TRY IT: Lines containing "word" should be pulled from the material below.

Segment Start: DATA SUPPLIED

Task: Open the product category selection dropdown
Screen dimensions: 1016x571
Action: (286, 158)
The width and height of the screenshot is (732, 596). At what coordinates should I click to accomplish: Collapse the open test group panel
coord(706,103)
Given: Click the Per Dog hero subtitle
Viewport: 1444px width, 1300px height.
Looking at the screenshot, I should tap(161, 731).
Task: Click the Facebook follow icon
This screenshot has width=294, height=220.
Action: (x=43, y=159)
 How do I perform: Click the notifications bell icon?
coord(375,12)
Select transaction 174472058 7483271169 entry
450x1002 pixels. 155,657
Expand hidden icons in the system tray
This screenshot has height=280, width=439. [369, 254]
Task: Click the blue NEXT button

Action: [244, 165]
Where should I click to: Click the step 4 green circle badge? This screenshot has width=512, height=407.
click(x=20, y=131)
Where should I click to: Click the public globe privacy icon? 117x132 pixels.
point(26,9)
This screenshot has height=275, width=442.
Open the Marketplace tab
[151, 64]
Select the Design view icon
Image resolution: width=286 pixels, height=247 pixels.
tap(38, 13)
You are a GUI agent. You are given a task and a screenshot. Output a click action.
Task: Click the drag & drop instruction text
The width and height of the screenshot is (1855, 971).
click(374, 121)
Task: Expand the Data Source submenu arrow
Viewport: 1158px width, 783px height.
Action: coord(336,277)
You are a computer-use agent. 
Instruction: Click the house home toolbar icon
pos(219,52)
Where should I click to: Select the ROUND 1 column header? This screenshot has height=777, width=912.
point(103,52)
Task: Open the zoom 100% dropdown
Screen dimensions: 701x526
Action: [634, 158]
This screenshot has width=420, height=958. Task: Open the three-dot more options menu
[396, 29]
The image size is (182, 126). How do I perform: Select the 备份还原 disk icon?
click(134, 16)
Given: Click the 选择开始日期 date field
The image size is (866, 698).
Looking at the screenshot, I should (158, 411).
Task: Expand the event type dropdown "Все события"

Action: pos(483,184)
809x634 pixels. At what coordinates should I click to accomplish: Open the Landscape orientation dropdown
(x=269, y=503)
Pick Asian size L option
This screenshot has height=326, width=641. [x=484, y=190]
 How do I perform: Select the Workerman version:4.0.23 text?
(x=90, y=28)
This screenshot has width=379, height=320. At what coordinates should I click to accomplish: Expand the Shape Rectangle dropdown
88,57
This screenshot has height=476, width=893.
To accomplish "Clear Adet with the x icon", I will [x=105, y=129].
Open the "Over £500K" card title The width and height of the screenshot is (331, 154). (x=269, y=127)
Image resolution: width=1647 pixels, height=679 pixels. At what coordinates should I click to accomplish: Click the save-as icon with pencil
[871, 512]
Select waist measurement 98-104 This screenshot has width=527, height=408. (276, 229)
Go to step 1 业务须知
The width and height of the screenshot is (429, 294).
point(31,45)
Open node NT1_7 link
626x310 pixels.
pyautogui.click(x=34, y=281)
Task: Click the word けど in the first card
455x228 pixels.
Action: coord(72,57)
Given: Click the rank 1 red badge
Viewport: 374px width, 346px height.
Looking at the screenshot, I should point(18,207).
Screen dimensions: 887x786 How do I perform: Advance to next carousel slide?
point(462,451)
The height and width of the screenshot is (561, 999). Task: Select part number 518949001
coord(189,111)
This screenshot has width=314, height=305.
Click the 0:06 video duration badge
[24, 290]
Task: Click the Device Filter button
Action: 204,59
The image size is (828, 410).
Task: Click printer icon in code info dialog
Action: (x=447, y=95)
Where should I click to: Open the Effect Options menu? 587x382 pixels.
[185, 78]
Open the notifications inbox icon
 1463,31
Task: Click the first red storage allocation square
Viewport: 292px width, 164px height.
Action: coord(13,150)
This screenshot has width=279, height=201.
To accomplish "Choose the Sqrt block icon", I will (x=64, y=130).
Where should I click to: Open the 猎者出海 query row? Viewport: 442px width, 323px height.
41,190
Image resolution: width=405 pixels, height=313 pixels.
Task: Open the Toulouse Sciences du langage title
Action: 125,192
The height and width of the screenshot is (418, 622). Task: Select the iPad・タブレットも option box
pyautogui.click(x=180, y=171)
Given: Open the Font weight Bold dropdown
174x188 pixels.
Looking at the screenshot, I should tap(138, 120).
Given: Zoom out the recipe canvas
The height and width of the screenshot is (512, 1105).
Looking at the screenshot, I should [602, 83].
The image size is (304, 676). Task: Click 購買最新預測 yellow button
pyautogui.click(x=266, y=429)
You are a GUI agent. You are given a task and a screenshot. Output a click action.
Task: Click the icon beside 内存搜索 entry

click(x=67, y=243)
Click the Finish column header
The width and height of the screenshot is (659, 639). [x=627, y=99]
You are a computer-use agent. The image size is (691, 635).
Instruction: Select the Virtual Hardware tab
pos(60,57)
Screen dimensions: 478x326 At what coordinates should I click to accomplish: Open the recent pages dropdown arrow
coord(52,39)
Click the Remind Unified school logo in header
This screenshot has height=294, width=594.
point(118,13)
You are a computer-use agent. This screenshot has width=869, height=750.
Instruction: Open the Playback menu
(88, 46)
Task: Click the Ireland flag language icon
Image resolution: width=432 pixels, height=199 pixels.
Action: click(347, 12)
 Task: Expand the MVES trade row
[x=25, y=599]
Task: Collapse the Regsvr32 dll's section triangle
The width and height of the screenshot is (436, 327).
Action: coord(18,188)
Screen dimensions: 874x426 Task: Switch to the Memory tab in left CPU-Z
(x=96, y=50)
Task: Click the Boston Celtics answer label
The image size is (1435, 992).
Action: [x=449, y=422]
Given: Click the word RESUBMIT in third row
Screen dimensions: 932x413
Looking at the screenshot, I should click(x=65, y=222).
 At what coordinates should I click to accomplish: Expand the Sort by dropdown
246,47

Segment End: DATA SUPPLIED

FINISHED EXERCISE:
Task: Click the word けど in the first card
Given: Click the word RESUBMIT in third row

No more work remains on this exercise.